--- /dev/null
+From foo@baz Mon 17 Jun 2019 06:56:41 PM CEST
+From: Eric Dumazet <edumazet@google.com>
+Date: Sat, 15 Jun 2019 17:44:24 -0700
+Subject: tcp: add tcp_min_snd_mss sysctl
+
+From: Eric Dumazet <edumazet@google.com>
+
+commit 5f3e2bf008c2221478101ee72f5cb4654b9fc363 upstream.
+
+Some TCP peers announce a very small MSS option in their SYN and/or
+SYN/ACK messages.
+
+This forces the stack to send packets with a very high network/cpu
+overhead.
+
+Linux has enforced a minimal value of 48. Since this value includes
+the size of TCP options, and that the options can consume up to 40
+bytes, this means that each segment can include only 8 bytes of payload.
+
+In some cases, it can be useful to increase the minimal value
+to a saner value.
+
+We still let the default to 48 (TCP_MIN_SND_MSS), for compatibility
+reasons.
+
+Note that TCP_MAXSEG socket option enforces a minimal value
+of (TCP_MIN_MSS). David Miller increased this minimal value
+in commit c39508d6f118 ("tcp: Make TCP_MAXSEG minimum more correct.")
+from 64 to 88.
+
+We might in the future merge TCP_MIN_SND_MSS and TCP_MIN_MSS.
+
+CVE-2019-11479 -- tcp mss hardcoded to 48
+
+Signed-off-by: Eric Dumazet <edumazet@google.com>
+Suggested-by: Jonathan Looney <jtl@netflix.com>
+Acked-by: Neal Cardwell <ncardwell@google.com>
+Cc: Yuchung Cheng <ycheng@google.com>
+Cc: Tyler Hicks <tyhicks@canonical.com>
+Cc: Bruce Curtis <brucec@netflix.com>
+Cc: Jonathan Lemon <jonathan.lemon@gmail.com>
+Signed-off-by: David S. Miller <davem@davemloft.net>
+Signed-off-by: Greg Kroah-Hartman <gregkh@linuxfoundation.org>
+---
+ Documentation/networking/ip-sysctl.txt | 8 ++++++++
+ include/net/netns/ipv4.h | 1 +
+ net/ipv4/sysctl_net_ipv4.c | 11 +++++++++++
+ net/ipv4/tcp_ipv4.c | 1 +
+ net/ipv4/tcp_output.c | 3 +--
+ 5 files changed, 22 insertions(+), 2 deletions(-)
+
+--- a/Documentation/networking/ip-sysctl.txt
++++ b/Documentation/networking/ip-sysctl.txt
+@@ -241,6 +241,14 @@ tcp_base_mss - INTEGER
+ Path MTU discovery (MTU probing). If MTU probing is enabled,
+ this is the initial MSS used by the connection.
+
++tcp_min_snd_mss - INTEGER
++ TCP SYN and SYNACK messages usually advertise an ADVMSS option,
++ as described in RFC 1122 and RFC 6691.

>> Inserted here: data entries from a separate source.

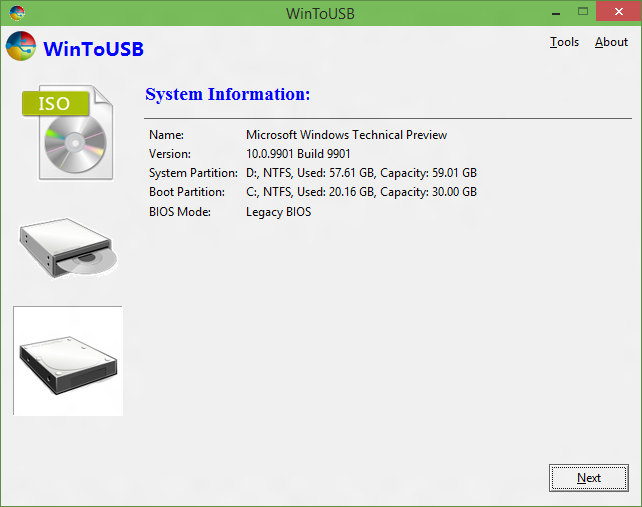Screen dimensions: 642x507
Task: Click the WinToUSB title bar caption
Action: (320, 14)

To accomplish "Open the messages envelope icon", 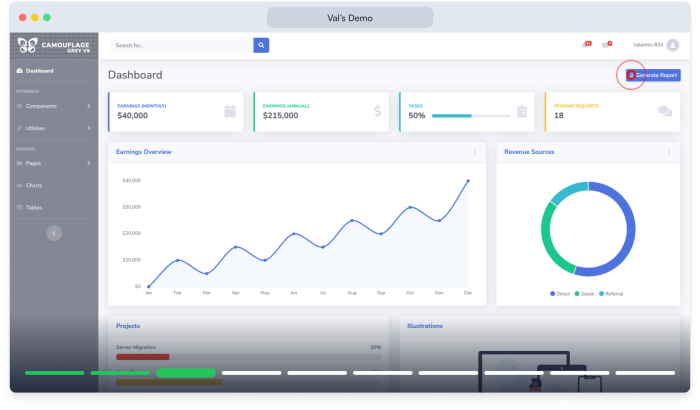I will tap(606, 44).
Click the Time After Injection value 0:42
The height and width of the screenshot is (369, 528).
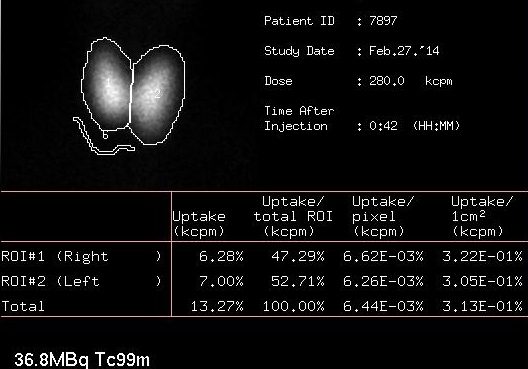point(383,126)
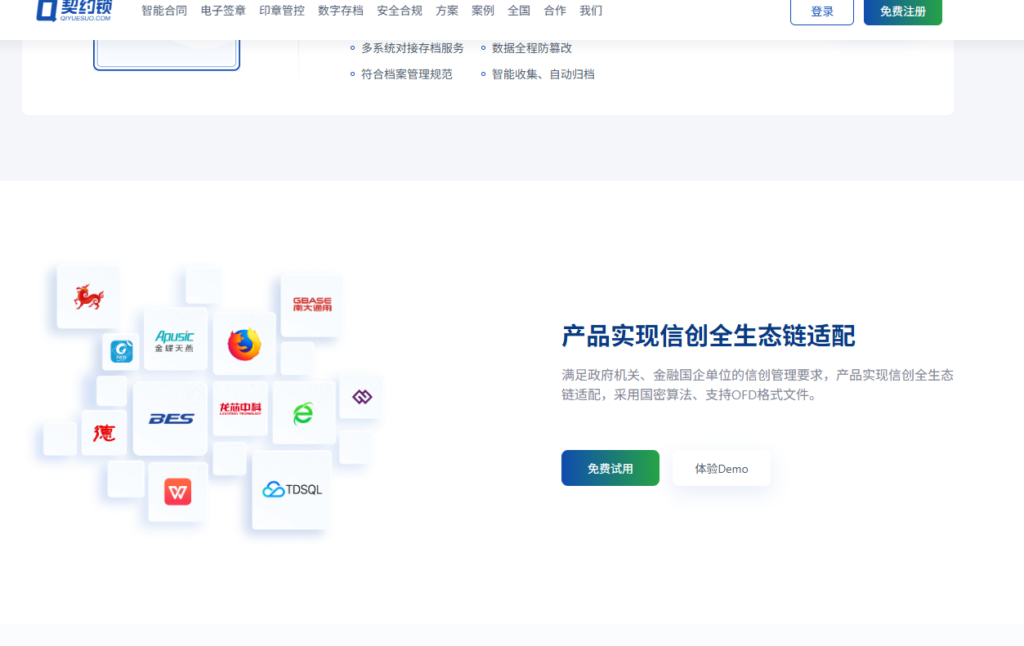Image resolution: width=1024 pixels, height=646 pixels.
Task: Select the WPS Office icon tile
Action: (178, 492)
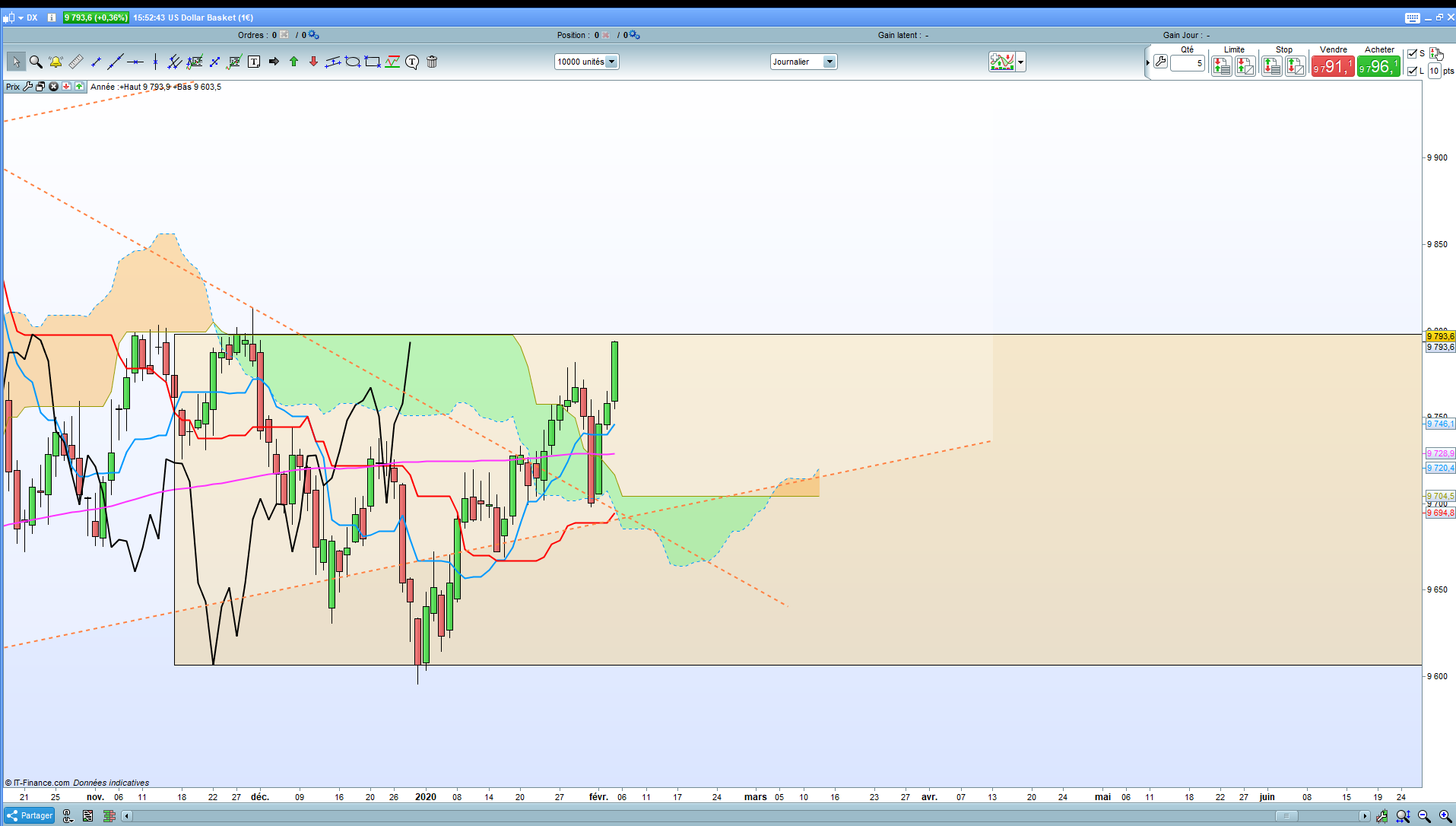This screenshot has width=1456, height=826.
Task: Toggle the L checkbox
Action: 1412,71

++ If this ADVMSS option is smaller than tcp_min_snd_mss,
++ it is silently capped to tcp_min_snd_mss.
++
++ Default : 48 (at least 8 bytes of payload per segment)
++
+ tcp_congestion_control - STRING
+ Set the congestion control algorithm to be used for new
+ connections. The algorithm "reno" is always available, but
+--- a/include/net/netns/ipv4.h
++++ b/include/net/netns/ipv4.h
+@@ -107,6 +107,7 @@ struct netns_ipv4 {
+ #endif
+ int sysctl_tcp_mtu_probing;
+ int sysctl_tcp_base_mss;
++ int sysctl_tcp_min_snd_mss;
+ int sysctl_tcp_probe_threshold;
+ u32 sysctl_tcp_probe_interval;
+
+--- a/net/ipv4/sysctl_net_ipv4.c
++++ b/net/ipv4/sysctl_net_ipv4.c
+@@ -37,6 +37,8 @@ static int ip_local_port_range_min[] = {
+ static int ip_local_port_range_max[] = { 65535, 65535 };
+ static int tcp_adv_win_scale_min = -31;
+ static int tcp_adv_win_scale_max = 31;
++static int tcp_min_snd_mss_min = TCP_MIN_SND_MSS;
++static int tcp_min_snd_mss_max = 65535;
+ static int ip_privileged_port_min;
+ static int ip_privileged_port_max = 65535;
+ static int ip_ttl_min = 1;
+@@ -944,6 +946,15 @@ static struct ctl_table ipv4_net_table[]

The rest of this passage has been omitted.